To a mixture of magnesium methoxide (0.11 mole) and dimethyl sulfoxide (50 ml) ?-bromopropionic acid (0.11 mole) was added at 20°C. with stirring. To this mixture a solution of sodium nitrite (0.145 mole) in dimethyl sulfoxide (65 ml) was added at room temperature. Then, the reaction mixture was stirred at room temperature for 6 hours and was neutralized upon addition of diluted hydrochloric acid. Analysis of the reaction mixture indicated more than 99% conversion of ?-bromopropionic acid and 94.5% yield of nitroethane.

Example 2

In the manner of Example 1, sodium nitrite, alpha-bromopropionic acid and magnesium methoxide were reacted in dimethyl sulfoxide as the aprotic solvent. The reaction time was 2 hours for one run and 22 hours for another. Reaction was conducted at room temperature. The run at 2 hours converted only 94.5% of the acid and yielded 72.7% nitroethane. The second run at 22 hours gave a conversion of >99% and a yield of 100%.

At room temperature the reaction apparently takes about 4-5 hours to go to completion. At higher temperatures of 40°C up to about 75°C the reaction time is shorter. Thus, one or two hours or even less time at 75°C will completely convert the bromoacid to the intermediate which can then be decomposed to the nitroalkane.

When using dimethyl sulfoxide as solvent temperatures approaching 100°C should be avoided since the solvent will volatilize and decompose at about 100°C. Other aprotic solvents may not have this disadvantage.

[Osmium]

Nice.

Some ideas regarding the workup:
Flooding with water and extracting is tedious and wasteful, and requires other solvents. Since EtNO2 forms azeotropes with all kinds of different solvents selecting the wrong one will cause a lot of headaches.

I came up with the following variations, which should work theoretically:

1) When the reaction is finished neutralise with another (organic?) acid which doesn´t contain any or only a little water. Then add a solvent known to form an azeotrope with EtNO2 and distill out that azeotrope. I think the lower alcohols should work ok for this step. Then you can either separate the EtNO2 by flooding with water, extracting the EtNO2 and recycling the alcohol by distillation. Any EtNO2 not extracted will distill over with the alcohol, and by reusing it you will limit EtNO2 losses during the next workup. Well, that isn´t really an improvement over the workup suggested above, so why not simply use the alcohol/EtNO2 mixture for your desired reaction. When the azeotrope composition is high enough in EtNO2 it can be directly used in nitropropene syntheses, which often use an alcohol co-solvent anyway.

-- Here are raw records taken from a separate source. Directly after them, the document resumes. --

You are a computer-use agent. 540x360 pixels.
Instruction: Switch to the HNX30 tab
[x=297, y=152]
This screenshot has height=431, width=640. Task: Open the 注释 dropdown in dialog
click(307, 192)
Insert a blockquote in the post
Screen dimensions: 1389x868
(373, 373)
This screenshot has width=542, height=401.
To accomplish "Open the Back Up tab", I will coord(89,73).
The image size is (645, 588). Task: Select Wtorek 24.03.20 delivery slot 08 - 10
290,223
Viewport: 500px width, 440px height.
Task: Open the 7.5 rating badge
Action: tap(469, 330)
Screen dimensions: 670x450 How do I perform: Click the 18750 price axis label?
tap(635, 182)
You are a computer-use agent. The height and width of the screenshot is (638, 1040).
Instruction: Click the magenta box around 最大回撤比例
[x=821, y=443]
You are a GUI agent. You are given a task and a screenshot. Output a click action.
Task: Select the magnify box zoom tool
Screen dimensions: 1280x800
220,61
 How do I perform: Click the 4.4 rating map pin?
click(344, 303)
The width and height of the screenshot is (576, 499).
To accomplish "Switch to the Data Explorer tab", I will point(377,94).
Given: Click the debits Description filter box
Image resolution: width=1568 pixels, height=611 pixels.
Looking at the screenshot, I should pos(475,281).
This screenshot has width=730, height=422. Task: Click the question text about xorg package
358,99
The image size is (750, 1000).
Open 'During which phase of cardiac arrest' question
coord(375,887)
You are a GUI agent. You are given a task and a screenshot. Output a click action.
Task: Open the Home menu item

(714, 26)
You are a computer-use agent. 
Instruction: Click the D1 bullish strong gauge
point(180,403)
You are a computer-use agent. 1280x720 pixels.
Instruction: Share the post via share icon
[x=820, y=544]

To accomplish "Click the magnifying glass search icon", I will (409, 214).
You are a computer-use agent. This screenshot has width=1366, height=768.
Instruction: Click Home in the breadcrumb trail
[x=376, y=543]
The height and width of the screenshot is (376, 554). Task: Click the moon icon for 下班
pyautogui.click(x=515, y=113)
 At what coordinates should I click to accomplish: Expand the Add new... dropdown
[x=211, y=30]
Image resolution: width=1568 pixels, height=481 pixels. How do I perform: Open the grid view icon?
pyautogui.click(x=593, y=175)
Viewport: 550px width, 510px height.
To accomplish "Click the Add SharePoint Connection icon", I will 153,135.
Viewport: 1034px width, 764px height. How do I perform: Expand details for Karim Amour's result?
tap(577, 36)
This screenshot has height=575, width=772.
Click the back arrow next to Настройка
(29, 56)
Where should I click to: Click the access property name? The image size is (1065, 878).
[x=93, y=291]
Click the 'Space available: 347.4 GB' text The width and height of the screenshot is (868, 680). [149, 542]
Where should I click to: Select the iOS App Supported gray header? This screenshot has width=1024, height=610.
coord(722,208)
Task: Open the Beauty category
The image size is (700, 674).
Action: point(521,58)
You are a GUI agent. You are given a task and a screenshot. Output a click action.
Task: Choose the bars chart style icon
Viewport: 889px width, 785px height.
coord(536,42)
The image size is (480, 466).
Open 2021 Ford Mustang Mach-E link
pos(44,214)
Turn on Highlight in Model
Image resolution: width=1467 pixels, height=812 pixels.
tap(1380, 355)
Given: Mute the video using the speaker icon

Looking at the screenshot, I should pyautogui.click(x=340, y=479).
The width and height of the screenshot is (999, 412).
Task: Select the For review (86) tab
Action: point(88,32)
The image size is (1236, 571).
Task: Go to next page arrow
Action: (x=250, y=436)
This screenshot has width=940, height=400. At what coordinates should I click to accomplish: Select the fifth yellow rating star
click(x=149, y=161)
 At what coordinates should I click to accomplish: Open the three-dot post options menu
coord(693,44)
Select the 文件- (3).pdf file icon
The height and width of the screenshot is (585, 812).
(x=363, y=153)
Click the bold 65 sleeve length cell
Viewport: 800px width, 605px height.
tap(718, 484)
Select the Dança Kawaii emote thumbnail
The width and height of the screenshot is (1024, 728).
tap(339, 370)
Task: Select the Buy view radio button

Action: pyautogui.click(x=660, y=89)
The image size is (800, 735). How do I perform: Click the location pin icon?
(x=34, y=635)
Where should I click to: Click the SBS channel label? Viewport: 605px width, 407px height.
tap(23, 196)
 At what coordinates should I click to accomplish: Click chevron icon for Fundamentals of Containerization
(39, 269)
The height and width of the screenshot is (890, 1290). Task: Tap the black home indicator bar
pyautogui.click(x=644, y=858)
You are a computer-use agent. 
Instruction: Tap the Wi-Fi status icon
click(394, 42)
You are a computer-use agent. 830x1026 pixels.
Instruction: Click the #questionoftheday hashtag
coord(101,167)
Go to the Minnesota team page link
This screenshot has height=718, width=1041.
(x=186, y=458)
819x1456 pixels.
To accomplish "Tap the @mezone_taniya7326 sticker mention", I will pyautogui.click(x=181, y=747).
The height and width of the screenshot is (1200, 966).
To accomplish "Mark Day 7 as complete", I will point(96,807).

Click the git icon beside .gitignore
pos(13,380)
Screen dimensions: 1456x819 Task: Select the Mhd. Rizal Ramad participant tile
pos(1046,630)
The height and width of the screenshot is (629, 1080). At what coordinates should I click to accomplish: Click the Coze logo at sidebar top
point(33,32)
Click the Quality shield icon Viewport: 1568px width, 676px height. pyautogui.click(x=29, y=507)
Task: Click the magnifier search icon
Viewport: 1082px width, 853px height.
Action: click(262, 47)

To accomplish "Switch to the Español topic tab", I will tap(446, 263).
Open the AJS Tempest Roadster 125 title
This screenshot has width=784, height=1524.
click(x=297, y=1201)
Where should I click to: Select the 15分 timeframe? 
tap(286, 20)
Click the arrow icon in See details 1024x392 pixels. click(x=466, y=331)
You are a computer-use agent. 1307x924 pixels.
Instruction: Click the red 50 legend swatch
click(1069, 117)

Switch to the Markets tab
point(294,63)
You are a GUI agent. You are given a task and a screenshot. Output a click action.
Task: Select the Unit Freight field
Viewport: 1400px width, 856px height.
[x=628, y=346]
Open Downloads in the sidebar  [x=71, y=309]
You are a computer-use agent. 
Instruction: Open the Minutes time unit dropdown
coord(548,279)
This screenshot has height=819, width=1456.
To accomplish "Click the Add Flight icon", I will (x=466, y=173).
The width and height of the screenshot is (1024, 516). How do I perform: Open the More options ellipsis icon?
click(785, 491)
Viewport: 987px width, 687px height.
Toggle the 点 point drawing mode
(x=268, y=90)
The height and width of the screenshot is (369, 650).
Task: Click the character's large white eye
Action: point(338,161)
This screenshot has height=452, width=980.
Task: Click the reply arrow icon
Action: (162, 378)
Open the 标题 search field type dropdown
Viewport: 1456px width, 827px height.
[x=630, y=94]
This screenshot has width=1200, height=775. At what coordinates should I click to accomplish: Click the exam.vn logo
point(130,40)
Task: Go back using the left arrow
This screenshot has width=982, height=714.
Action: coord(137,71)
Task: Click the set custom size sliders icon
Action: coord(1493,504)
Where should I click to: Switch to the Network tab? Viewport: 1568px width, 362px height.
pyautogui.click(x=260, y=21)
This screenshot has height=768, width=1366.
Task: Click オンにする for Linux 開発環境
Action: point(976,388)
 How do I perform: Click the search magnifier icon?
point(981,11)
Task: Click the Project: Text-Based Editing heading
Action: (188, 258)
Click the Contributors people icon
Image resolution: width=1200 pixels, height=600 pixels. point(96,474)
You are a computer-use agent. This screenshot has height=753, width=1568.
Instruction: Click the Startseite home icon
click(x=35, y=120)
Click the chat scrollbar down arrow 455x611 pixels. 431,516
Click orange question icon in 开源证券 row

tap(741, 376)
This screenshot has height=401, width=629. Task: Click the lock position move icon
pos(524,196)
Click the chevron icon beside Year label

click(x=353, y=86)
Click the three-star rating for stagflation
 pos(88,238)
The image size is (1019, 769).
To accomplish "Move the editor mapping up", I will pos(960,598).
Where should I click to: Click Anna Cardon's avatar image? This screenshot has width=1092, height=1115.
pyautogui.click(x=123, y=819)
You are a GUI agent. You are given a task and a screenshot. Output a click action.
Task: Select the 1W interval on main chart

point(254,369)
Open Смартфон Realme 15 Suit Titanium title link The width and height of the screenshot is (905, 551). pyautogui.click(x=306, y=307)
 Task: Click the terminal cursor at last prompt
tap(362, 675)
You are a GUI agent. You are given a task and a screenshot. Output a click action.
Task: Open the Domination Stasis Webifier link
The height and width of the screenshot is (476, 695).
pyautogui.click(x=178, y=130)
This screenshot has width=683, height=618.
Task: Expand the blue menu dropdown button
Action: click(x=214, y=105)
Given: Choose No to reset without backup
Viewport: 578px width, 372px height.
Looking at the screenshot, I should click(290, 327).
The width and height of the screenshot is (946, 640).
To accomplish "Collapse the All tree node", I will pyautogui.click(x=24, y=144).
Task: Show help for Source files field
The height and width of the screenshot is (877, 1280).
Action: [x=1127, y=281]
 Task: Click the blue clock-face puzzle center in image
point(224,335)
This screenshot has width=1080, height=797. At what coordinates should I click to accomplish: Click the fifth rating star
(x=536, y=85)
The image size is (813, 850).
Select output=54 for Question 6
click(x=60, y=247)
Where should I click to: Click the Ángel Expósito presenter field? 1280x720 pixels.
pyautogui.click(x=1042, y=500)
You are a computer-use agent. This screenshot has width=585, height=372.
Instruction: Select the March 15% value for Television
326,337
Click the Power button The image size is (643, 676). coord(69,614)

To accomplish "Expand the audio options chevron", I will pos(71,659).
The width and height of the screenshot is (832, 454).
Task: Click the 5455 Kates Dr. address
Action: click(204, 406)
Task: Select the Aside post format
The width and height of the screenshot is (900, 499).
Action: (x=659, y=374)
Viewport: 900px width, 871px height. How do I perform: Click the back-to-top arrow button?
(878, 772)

2) I think this is the best way to go:
After neutralising apply vacuum and distill the EtNO2 directly out of the reaction mixture. The vacuum requirements aren´t high, all you want to do is depress the EtNO2 boiling point enough so it will be around 60-80°C. or you pull a little more vacuum and simply rotovap the EtNO2 off  
 
By using another dipolar-aprotic solvent like DMF one be able to distill the EtNO2 without vacuum.

If that reaction could be made catalytic in Mg(OMe)2, it might even be possible to distill the EtNO2 out as soon as it is formed, either under vacuum or with no vacuum at all, which should speed up the reaction even more due to the elevated temperature.

[Rhodium]

Nitroethane does not form an azeotrope with DCM, as was pointed out by someone earlier, so I still think that would be a good idea. The nitroethane will definitely travel over to the DCM layer rather than staying in a DMSO/H2O mixture. The water/brine washes of the organic layer is to remove carried over DMSO (but that may not be necessary, just distill after drying the organic layer).

[halfapint]

Lactates are real cheap in the food industry. In case it's inconvenient to get down to the lactic acid store, calcium lactate can bee proudly home brewed by local bacilli. Just train them in this procedure:

Lucas, Organic Chemistry, 1935, p. 497:
Lactic Acid fermentation of sugar.
The fermentation process takes place when decaying cheese, which contains the bacillus (Bacillus delbruchii), milk, and calcium carbonate, are added to a solution of sugar in water. The milk is necessary for the growth of the bacillus, and the carbonate, by neutralizing the lactic acid, prevents the building up of free acid which is detrimental to the fermentation process. The optimum temperature is 35-45. If the operation is continued too long, the calcium lactate will dissolve, due to the effects of a second fermentation, the butyric acid fermentation. The calcium lactate can be purified by crystallization. Crude lactic acid is obtained by the action of sulfuric acid upon the calcium salt... Rapid distillation at low pressures (around 1 mm.) gives a fairly pure [dl-]lactic acid.

Works for my buddy SWIM. Well, she drinks olive juice. 2-bromo-propionic acid has a density of 1.7000, mp 25.7, and bp 203.5^o.

turning science fact into <<science fiction>>

[Antibody2]

or by HBr bromination of lactic acid (alpha-hydroxypropionic acid).

i wouldn't suppose that is as simple as mixing equimolar quantites of each, would it? little reflux mayhap? and would 48% do it? or would some H2O2 be reqd as well?

"All those memories lost like rain..."

[Osmium]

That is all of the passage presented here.